Türkei Dilovasi Das Bohrschiff

Die Türkei will in dieser Woche ihre Erdgassuche vor Zypern noch ausweiten.

Die Türkei fordert die Beteiligung der "Türkischen Republik Nordzypern" an der Ausbeutung der großen Gasfelder, die in den vergangenen Jahren vor der Küste Zyperns entdeckt wurden.

Die EU visiert Sanktionen gegen die Türkei wegen Gasbohrungen vor Zypern an. Die Botschafter der Mitgliedstaaten einigten sich am Mittwoch darauf, konkrete Planungen zu beginnen.

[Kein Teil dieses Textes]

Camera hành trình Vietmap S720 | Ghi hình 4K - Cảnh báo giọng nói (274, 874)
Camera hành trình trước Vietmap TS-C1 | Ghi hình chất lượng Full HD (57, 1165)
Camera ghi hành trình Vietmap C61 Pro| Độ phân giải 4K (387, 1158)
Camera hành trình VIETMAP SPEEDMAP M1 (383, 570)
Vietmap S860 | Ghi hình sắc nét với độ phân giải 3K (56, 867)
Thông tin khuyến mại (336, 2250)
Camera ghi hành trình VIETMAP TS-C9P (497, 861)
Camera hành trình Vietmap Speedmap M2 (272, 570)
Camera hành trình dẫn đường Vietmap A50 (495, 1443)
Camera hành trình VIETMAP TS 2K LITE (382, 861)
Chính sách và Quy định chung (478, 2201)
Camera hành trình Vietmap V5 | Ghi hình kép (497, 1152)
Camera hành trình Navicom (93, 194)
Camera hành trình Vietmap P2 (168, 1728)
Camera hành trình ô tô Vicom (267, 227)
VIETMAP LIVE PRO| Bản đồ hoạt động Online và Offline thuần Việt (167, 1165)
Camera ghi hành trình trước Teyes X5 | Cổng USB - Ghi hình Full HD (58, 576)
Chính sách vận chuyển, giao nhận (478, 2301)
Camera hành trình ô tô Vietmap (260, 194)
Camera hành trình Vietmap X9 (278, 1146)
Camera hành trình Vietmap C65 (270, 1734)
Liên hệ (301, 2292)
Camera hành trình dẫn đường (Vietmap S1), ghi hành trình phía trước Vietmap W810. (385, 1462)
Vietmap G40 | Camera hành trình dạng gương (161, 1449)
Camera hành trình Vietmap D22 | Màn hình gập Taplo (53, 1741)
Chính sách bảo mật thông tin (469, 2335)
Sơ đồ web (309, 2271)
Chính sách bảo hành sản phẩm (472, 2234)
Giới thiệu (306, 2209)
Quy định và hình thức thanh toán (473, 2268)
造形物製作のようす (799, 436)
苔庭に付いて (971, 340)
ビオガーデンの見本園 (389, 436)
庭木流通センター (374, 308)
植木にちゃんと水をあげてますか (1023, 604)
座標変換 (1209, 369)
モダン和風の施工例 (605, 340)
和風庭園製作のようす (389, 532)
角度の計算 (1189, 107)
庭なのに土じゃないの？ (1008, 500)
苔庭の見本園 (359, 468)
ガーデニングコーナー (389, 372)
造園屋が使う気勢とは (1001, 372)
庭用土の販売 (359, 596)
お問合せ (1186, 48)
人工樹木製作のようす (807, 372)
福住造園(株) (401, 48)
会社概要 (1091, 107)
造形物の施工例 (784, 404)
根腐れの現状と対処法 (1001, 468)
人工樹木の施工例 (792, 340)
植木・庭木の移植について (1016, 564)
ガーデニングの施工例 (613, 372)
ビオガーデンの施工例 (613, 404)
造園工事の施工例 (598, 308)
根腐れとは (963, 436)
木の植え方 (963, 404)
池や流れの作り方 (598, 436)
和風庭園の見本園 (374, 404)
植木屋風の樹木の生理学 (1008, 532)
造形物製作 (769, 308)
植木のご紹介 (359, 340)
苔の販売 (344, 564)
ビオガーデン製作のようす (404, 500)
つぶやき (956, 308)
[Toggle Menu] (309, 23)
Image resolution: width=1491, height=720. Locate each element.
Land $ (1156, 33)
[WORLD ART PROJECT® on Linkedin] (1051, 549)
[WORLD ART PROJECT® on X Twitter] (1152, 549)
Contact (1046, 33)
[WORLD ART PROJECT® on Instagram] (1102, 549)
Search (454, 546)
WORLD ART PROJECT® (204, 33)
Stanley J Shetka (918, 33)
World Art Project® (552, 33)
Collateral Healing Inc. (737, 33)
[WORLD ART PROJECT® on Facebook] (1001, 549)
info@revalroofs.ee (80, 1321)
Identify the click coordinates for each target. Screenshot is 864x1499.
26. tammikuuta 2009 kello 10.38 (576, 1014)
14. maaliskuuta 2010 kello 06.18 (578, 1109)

Wie aus einem Entwurf für die Beratungen der EU-Außenminister hervorgeht, wird über das Aussetzen der Verhandlungen über ein neues Luftverkehrsabkommen nachgedacht, zudem könnten EU-Hilfen gekürzt und die Kreditvergabe durch die Europäische Investitionsbank eingeschränkt werden. Demnach treffen sich EU-Gesandte am Mittwoch, um verschiedene Strafmaßnahmen gegen die Türkei zu erörtern, darunter die Einstellung von Luftverkehrsgesprächen und sogar Sanktionen. Am Montag war ein weiteres türkisches Bohrschiff, die "Yavuz", vor der Ostküste der Insel angekommen. Das Forschungsschiff "Barbaros Hayreddin" ist für seismische Untersuchungen weiter südlich unterwegs. Zypern hält die türkischen Aktivitäten für illegal. Die Türkei steht aber auf dem Standpunkt, dass die Gewässer, in denen sie aktiv ist, zu ihrem sogenannten Festlandsockel gehören. Sie will außerdem die " Rechte der türkischen Zyprer schützen", die von der griechisch-zyprischen Regierung in die Entscheidungen zur Ausbeute der Erdgasvorkommen in der Region nicht einbezogen würden. Sie hält den Norden von Zypern mit türkischen Truppen besetzt. Formal erstreckt sich die Autorität des EU-Mitglieds Republik Zypern über die gesamte Insel. Die Suche geht südlich vor Zypern weiter. Ankara lehnt Aktivitäten ab, die ohne die Zustimmung der türkischen Zyprer vorgenommen werden - vor allem, solange der Konflikt um die geteilte Insel nicht gelöst ist. Sie dürfe sich nicht nur der Solidarität willen an die Seite Zyperns stellen. Das türkische Außenministerium betonte nun, die EU könne im Streit um die Ausbeutung der Gasvorkommen keine "Rolle als unparteiischer Vermittler" einnehmen.

Der zypriotische Präsident Nicos Anastasiades hat die Türkei zuvor für ihre "beispiellose Eskalation illegaler Aktionen" verantwortlich gemacht, die eine "zweite Invasion" im östlichen Mittelmeerraum darstelle.